§ **INPUT MATERIAL**:

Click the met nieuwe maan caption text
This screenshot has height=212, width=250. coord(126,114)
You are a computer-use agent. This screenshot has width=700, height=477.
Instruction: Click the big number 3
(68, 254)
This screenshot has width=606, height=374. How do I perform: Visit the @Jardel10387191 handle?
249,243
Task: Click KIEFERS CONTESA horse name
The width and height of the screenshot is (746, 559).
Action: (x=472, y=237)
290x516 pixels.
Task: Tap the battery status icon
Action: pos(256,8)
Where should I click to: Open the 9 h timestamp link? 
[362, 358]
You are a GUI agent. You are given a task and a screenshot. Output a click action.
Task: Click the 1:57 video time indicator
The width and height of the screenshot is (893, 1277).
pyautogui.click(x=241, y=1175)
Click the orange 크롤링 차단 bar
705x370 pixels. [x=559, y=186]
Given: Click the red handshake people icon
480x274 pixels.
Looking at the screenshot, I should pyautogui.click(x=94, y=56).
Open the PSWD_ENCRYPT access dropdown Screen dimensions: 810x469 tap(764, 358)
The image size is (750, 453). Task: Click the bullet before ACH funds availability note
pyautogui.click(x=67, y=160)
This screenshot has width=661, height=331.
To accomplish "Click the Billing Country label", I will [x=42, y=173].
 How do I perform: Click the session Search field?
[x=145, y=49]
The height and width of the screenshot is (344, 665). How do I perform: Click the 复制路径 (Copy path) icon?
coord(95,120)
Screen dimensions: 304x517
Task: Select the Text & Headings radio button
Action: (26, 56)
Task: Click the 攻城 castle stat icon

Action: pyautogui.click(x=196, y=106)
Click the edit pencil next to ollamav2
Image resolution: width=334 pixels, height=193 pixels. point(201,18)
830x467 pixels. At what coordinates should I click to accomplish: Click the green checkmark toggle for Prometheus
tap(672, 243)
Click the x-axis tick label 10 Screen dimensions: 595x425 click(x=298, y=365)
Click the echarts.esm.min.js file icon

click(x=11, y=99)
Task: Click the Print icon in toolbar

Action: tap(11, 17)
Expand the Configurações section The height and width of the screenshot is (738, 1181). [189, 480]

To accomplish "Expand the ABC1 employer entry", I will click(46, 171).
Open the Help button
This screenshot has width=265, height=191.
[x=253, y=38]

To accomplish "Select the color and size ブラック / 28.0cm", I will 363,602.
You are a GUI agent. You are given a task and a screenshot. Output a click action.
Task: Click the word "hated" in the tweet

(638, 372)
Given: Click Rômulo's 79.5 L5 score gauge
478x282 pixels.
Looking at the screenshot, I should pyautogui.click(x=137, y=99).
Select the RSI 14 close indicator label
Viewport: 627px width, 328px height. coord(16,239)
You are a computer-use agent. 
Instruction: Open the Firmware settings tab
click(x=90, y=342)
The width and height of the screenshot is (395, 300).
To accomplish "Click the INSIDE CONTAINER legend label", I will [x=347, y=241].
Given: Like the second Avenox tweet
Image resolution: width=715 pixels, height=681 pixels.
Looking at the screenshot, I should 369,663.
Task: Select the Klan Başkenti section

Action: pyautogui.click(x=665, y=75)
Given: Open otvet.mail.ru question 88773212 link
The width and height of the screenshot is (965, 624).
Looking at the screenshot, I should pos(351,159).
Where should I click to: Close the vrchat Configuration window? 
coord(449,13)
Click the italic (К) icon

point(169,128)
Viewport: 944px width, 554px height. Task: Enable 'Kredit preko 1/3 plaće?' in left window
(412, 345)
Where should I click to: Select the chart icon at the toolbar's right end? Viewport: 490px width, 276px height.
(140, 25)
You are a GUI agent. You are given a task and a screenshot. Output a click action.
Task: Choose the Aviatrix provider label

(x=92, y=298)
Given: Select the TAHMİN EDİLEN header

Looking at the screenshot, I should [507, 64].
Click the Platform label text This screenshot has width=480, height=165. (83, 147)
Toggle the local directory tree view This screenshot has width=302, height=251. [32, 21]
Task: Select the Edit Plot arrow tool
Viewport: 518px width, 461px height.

§ **TASK TO COMPLETE**:
Copy the records above, keeping every word the same.

§ **ANSWER FOR THE TASK**:
Click the met nieuwe maan caption text
This screenshot has height=212, width=250. coord(126,114)
You are a computer-use agent. This screenshot has width=700, height=477.
Instruction: Click the big number 3
(68, 254)
This screenshot has width=606, height=374. How do I perform: Visit the @Jardel10387191 handle?
249,243
Task: Click KIEFERS CONTESA horse name
The width and height of the screenshot is (746, 559).
Action: (x=472, y=237)
290x516 pixels.
Task: Tap the battery status icon
Action: pos(256,8)
Where should I click to: Open the 9 h timestamp link? 
[362, 358]
You are a GUI agent. You are given a task and a screenshot. Output a click action.
Task: Click the 1:57 video time indicator
The width and height of the screenshot is (893, 1277).
pyautogui.click(x=241, y=1175)
Click the orange 크롤링 차단 bar
705x370 pixels. [x=559, y=186]
Given: Click the red handshake people icon
480x274 pixels.
Looking at the screenshot, I should pyautogui.click(x=94, y=56).
Open the PSWD_ENCRYPT access dropdown Screen dimensions: 810x469 tap(764, 358)
The image size is (750, 453). Task: Click the bullet before ACH funds availability note
pyautogui.click(x=67, y=160)
This screenshot has width=661, height=331.
To accomplish "Click the Billing Country label", I will [x=42, y=173].
 How do I perform: Click the session Search field?
[x=145, y=49]
The height and width of the screenshot is (344, 665). How do I perform: Click the 复制路径 (Copy path) icon?
coord(95,120)
Screen dimensions: 304x517
Task: Select the Text & Headings radio button
Action: (26, 56)
Task: Click the 攻城 castle stat icon

Action: pyautogui.click(x=196, y=106)
Click the edit pencil next to ollamav2
Image resolution: width=334 pixels, height=193 pixels. point(201,18)
830x467 pixels. At what coordinates should I click to accomplish: Click the green checkmark toggle for Prometheus
tap(672, 243)
Click the x-axis tick label 10 Screen dimensions: 595x425 click(x=298, y=365)
Click the echarts.esm.min.js file icon

click(x=11, y=99)
Task: Click the Print icon in toolbar

Action: tap(11, 17)
Expand the Configurações section The height and width of the screenshot is (738, 1181). [189, 480]

To accomplish "Expand the ABC1 employer entry", I will click(46, 171).
Open the Help button
This screenshot has width=265, height=191.
[x=253, y=38]

To accomplish "Select the color and size ブラック / 28.0cm", I will 363,602.
You are a GUI agent. You are given a task and a screenshot. Output a click action.
Task: Click the word "hated" in the tweet

(638, 372)
Given: Click Rômulo's 79.5 L5 score gauge
478x282 pixels.
Looking at the screenshot, I should pyautogui.click(x=137, y=99).
Select the RSI 14 close indicator label
Viewport: 627px width, 328px height. coord(16,239)
You are a computer-use agent. 
Instruction: Open the Firmware settings tab
click(x=90, y=342)
The width and height of the screenshot is (395, 300).
To accomplish "Click the INSIDE CONTAINER legend label", I will [x=347, y=241].
Given: Like the second Avenox tweet
Image resolution: width=715 pixels, height=681 pixels.
Looking at the screenshot, I should 369,663.
Task: Select the Klan Başkenti section

Action: pyautogui.click(x=665, y=75)
Given: Open otvet.mail.ru question 88773212 link
The width and height of the screenshot is (965, 624).
Looking at the screenshot, I should pos(351,159).
Where should I click to: Close the vrchat Configuration window? 
coord(449,13)
Click the italic (К) icon

point(169,128)
Viewport: 944px width, 554px height. Task: Enable 'Kredit preko 1/3 plaće?' in left window
(412, 345)
Where should I click to: Select the chart icon at the toolbar's right end? Viewport: 490px width, 276px height.
(140, 25)
You are a GUI agent. You are given a task and a screenshot. Output a click action.
Task: Choose the Aviatrix provider label

(x=92, y=298)
Given: Select the TAHMİN EDİLEN header

Looking at the screenshot, I should [507, 64].
Click the Platform label text This screenshot has width=480, height=165. (83, 147)
Toggle the local directory tree view This screenshot has width=302, height=251. [32, 21]
Task: Select the Edit Plot arrow tool
Viewport: 518px width, 461px height.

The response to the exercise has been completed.